Pleuroparenchymal fibroelastosis: the prevalence of secondary forms in hematopoietic stem cell and lung transplantation recipients

Pleuroparenchymal fibroelastosis (PPFE) is a rare form of interstitial pneumonia, characterized by elastotic fibrosis involving the pleura and subpleural parenchyma, predominantly in the upper lobes. PPFE can be either idiopathic or secondary and mostly occurs as a late complication of lung or hematopoietic stem cell transplantation (HSCT). The aim of this study was to evaluate the prevalence of secondary forms in transplant recipients.
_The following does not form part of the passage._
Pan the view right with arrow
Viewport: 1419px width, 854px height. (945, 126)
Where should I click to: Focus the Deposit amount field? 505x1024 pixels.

An expert thoracic radiologist retrospectively reviewed high-resolution computed tomography exams of 700 HSCT recipients and 53 lung transplant recipients from the database of the Radiology Department of S. Orsola-Malpighi Hospital dating back from 2007. For each case that radiologically fulfilled PPFE criteria, the following details were retrieved: clinical characteristics, laboratory and functional data, pathologic findings (obtained from one patient) and metabolic data (obtained from three patients). Six cases clinically and radiologically consistent with PPFE were identified: two HSCT recipients (0.28%) and four lung transplant recipients (7.54%). In this study, PPFE was strongly associated with lung transplants as a late complication, with a prevalence of 7.54%.